In rural communities, that translates to a longer or additional mud season, flooding, road washouts, damage to older buildings, increased forest fires and invasive species, tree loss and economic instability.

“There is a particular need in the hilltowns for a strategy and support on these issues,” Slotnik said. “We are here to do whatever we can to amplify the voice of these communities.”

There are six hilltown communities in Hampshire County: Chesterfield, Cummington, Goshen, Plainfield, Worthington and Williamsburg. Rural communities like these face unique challenges in being able to prepare for the effects of a changing climate.

Bigger cities and towns have larger budgets that not only enable them to better address infrastructure upkeep and repairs, but also to employ fulltime municipal staff to assist with town planning, and emergency departments to protect the health and safety of their communities.

In the hilltowns, however, most town employees are part time at best, and there is great reliance on many volunteers, including all-volunteer fire departments.

“With budgets and resources the way they are in the hilltowns, we are very dependent on the grant process to get things done,” Adams said.

This, coupled with many dirt and gravel roads, reduced access to medical treatment and food and supplies, an absence of adequate emergency shelters and an aging population, leaves rural communities at a serious disadvantage in planning for and adapting to the effects of climate change.

“My role is to be out in the community letting people know about the program, Petrik said. “It is an important way for communities to get funding and support,”

Petrik noted that while people in the hilltowns are at a certain disadvantage, their familiarity and skill at making do, and working together on a variety of local and regional issues, allows them to bring a unique knowledge and experience to the table.

In addition to local expertise, 25 students from Smith College prepared five in-depth data-based research papers on how climate change will affect the hilltowns.

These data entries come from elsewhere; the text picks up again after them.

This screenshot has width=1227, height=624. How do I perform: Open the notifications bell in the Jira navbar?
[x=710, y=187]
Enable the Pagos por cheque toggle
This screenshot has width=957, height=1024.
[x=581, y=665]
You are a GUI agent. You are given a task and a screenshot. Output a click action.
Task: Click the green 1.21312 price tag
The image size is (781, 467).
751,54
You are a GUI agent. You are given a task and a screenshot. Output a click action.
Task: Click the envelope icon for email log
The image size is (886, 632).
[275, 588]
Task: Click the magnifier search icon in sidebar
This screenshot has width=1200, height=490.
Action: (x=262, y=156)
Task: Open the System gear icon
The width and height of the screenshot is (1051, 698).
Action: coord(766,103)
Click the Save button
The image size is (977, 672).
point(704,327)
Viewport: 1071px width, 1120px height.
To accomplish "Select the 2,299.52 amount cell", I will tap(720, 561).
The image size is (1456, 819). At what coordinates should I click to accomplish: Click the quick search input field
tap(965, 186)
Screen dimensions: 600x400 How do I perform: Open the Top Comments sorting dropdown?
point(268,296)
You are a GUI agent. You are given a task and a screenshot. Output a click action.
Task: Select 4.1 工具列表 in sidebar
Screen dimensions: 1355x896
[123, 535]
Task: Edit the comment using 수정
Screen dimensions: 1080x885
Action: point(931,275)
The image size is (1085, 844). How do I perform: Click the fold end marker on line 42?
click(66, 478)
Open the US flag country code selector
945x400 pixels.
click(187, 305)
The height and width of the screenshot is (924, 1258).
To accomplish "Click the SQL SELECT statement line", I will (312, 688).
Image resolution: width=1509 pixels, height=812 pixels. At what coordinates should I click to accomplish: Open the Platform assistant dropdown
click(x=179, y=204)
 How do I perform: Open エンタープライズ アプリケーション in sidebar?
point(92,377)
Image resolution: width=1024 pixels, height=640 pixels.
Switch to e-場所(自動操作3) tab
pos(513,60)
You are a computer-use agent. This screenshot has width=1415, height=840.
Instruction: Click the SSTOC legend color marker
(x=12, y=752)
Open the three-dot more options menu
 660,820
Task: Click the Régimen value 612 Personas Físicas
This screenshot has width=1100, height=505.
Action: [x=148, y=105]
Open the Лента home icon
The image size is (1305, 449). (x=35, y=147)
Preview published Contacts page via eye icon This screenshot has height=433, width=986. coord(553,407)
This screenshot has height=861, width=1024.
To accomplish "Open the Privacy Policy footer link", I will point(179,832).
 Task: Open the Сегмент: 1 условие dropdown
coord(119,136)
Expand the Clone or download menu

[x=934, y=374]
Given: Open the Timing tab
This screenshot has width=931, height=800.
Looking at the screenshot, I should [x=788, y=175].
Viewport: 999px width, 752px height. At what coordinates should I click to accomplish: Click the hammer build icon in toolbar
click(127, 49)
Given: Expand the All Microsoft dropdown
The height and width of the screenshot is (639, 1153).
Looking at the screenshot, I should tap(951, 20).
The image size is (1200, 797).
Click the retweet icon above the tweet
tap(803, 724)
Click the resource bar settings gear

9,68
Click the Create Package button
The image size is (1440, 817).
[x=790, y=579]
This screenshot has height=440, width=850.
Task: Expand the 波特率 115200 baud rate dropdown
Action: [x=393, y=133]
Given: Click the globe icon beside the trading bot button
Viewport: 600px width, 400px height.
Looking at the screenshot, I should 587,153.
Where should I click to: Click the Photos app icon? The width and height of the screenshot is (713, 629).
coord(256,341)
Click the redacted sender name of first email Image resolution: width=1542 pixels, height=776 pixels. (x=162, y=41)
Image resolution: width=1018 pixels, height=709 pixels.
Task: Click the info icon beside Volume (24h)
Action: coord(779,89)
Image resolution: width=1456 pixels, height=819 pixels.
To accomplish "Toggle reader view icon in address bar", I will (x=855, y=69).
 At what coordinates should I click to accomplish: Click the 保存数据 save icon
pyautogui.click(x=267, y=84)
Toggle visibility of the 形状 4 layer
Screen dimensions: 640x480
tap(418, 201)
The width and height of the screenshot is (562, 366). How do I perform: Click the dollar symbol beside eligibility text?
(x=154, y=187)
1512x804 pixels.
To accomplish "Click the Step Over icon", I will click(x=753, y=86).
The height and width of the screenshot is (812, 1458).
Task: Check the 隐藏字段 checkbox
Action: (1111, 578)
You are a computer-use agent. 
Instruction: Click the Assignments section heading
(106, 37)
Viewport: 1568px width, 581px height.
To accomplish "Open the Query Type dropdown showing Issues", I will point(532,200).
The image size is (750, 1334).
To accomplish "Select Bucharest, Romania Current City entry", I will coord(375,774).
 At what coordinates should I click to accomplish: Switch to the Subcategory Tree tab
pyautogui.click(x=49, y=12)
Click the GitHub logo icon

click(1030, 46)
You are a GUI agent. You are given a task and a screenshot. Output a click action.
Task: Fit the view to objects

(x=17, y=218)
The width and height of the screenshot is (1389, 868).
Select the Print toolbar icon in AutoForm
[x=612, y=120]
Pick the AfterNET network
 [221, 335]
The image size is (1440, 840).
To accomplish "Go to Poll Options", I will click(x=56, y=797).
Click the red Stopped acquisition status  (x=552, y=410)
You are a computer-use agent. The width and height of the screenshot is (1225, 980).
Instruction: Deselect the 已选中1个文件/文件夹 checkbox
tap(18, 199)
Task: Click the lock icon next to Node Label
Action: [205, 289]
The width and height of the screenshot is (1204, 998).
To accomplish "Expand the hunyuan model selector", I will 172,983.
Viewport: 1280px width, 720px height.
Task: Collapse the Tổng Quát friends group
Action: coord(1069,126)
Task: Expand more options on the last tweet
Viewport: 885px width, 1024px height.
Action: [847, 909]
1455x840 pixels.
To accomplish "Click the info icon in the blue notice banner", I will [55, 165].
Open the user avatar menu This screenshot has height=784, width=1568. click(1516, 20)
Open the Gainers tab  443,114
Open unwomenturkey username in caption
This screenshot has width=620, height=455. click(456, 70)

These included an assessment of drinking water vulnerability, climate mitigation, future forest risks, and culverts and stormwater management.

“I really have to compliment the Smith College students for their efforts and the outstanding work that they did,” Adams said. “They were tenacious in their research and they really held us to task, which only helps us in our work.”Common ground

Those who attended the meeting identified their local strengths and vulnerabilities as related to climate change, and created a list of prioritized actions that could be taken.

These findings will eventually be presented at a future public meeting at which members of the public will also be invited to share their thoughts and ideas and a final report will be prepared by the PVPC.

“I think this was a great process,” said Peggy O’Neal, executive assistant to the Worthington Select Board. “We generated lots of good ideas and there was a lot of enthusiasm.”

Katy Eiseman of the Cummington Planning Board said she appreciated the opportunity to sit down with a variety of people with whom she doesn’t frequently communicate.

“I was glad to be here,” Eiseman said. “We found common ground and shared ways in which we want to help the town.”

Once each town goes through this process, they can become an MVP designated community and apply to receive funding for eligible projects.

According to Petrik, the rural communities of Plainfield, Ashfield, Conway, Buckland and Charlemont are now MVP communities and Williamsburg is currently in the process of becoming eligible.

Chesterfield and Goshen will be holding their first community resilience building meeting this Wednesday.

“I think this gives everybody a feeling of empowerment,” O’Neal said. “Instead of feeling helpless about climate change, this is something that we can do.”